Starting DSpark worker on 192.168.1.201…
Image vllm-dspark-runtime:dspark-nvfp4-stage-c Pulling
Image vllm-dspark-runtime:dspark-nvfp4-stage-c Error pull access denied for vllm-dspark-runtime, repository does not exist or may require ‘docker login’: d
enied: requested access to the resource is denied
Error response from daemon: pull access denied for vllm-dspark-runtime, repository does not exist or may require ‘docker login’: denied: requested access to
the resource is denied
YouTube star it keeping us busy! Good stuff. I will try as well :) Thanks! Guys, go all to YouTube and give a sub to http://www.youtube.com/@Tech2wild1
Or should I comment out/remove the other runtime env variables from the 1M profile and only use the ones required for concurrency?

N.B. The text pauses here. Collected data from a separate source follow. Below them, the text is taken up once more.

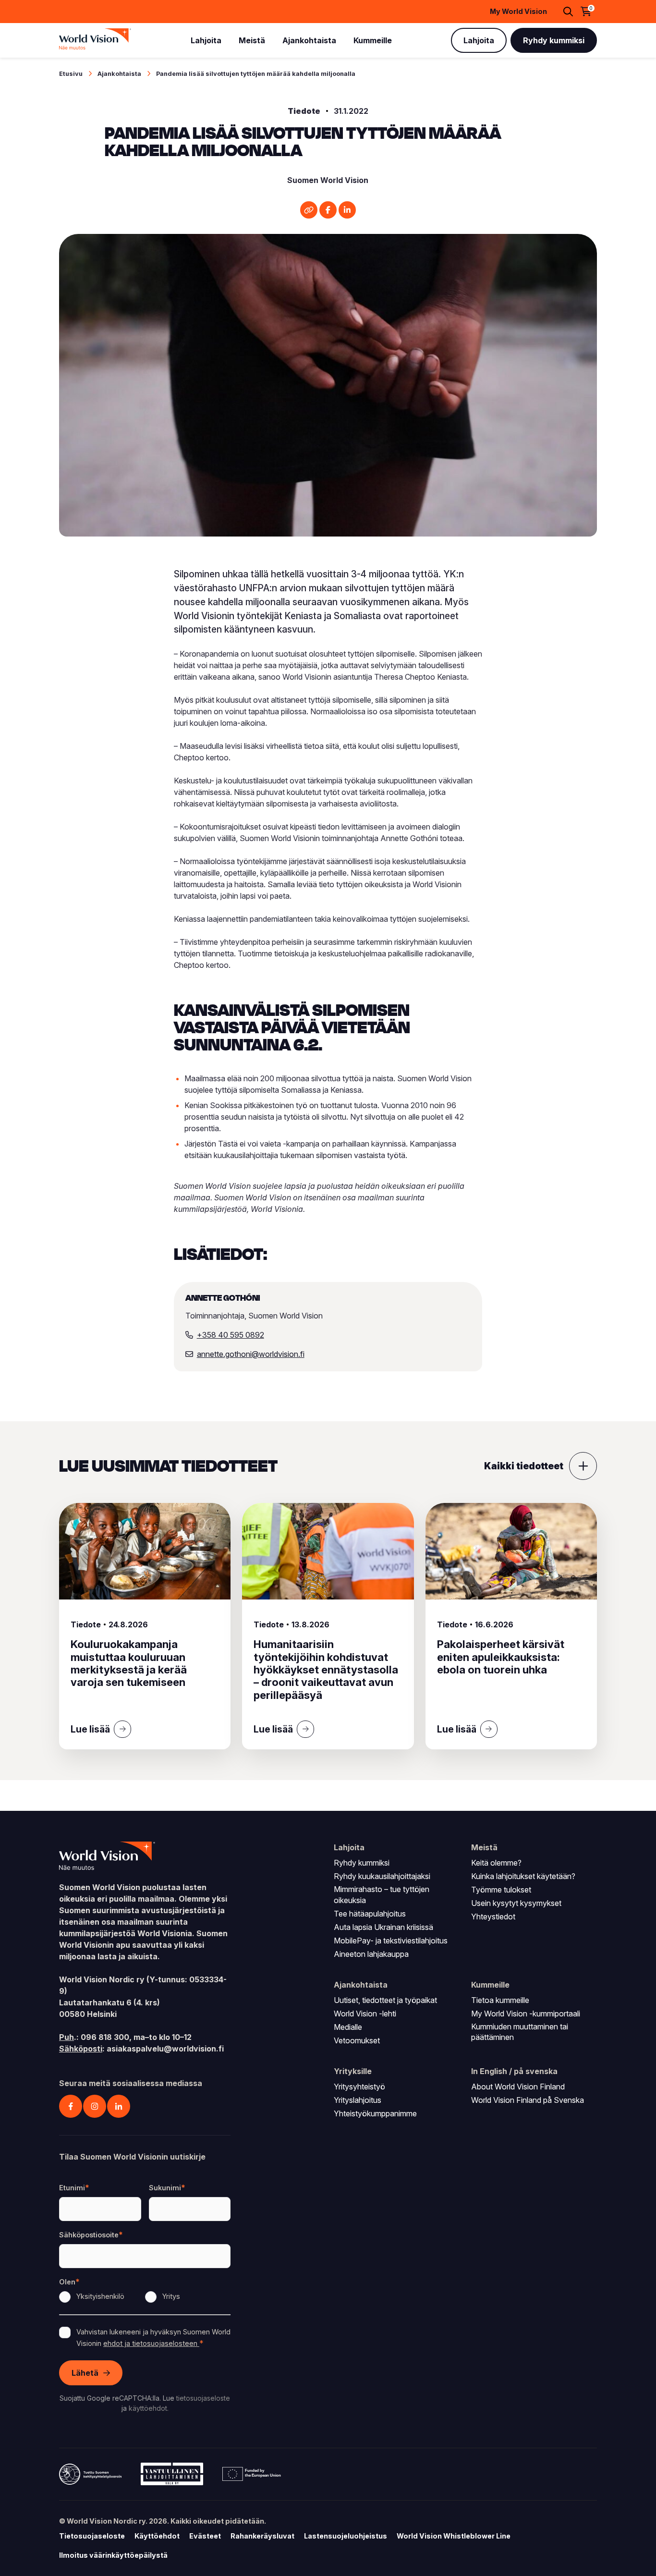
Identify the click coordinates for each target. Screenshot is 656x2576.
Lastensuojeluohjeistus (345, 2536)
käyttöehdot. (149, 2408)
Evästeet (205, 2536)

Would it be possible to add a .env.example for the concurrency profile to the repository? It would help make the required environment variables clearer and easier to set up for new users.
I’m also unable to apply the concurrency patch. Running:
git apply patches/keys-concurrency.patch
results in:
error: patch failed: recipe/overlay/vllm/models/deepseek_v4/nvidia/dspark.py:285
error: recipe/overlay/vllm/models/deepseek_v4/nvidia/dspark.py: patch does not apply
error: patch failed: recipe/overlay/vllm/v1/spec_decode/dspark_proposer.py:76
error: recipe/overlay/vllm/v1/spec_decode/dspark_proposer.py: patch does not apply
error: patch failed: recipe/overlay/vllm/v1/worker/gpu_model_runner.py:5247
error: recipe/overlay/vllm/v1/worker/gpu_model_runner.py: patch does not apply
Is this patch intended for a specific commit or branch? If so, which revision should I be using?
You can do the 1M model lens. You can run any concurrency you just need to think about how many concurrencys you are going to be using and whether they will total 2M on a given turn. I set mine to 6 at 1M. 200k at 16 means you would need to use 16 sessions at a full 200k to hit 3M tokens which would then cause the vllm to pause sessions til cache is free. Alot this wont even happen with agentic work. It is really just a give or take. I run 1M at 6 Seqs because I use 6 agents on this work flow they all have 1M context and stagger in their work.
i compared speed settings that dont give you max KV, so i run 160K context as middle ground with 530K KV Cache on Mimo, your 1M context config is slower than mine
Will not be as good as that for everybody but maybe usable as Baseline, i checked for me and quality killed DS4 Flash as well as Omni Features, guess so if you dont need that much you’re way better off with DS4 Flash
Check my thread - I shared my recipe. You need at least 6k of batch chunks per 1 mtp token. Bad acceptance not only ruins speed but can affect quality. I ended up with 8k prefill batch and 1 token mtp
I need sometimes to look at screenshots of charts or websites - I wired a separate model with vision, works fine in both Hermes and Opencode.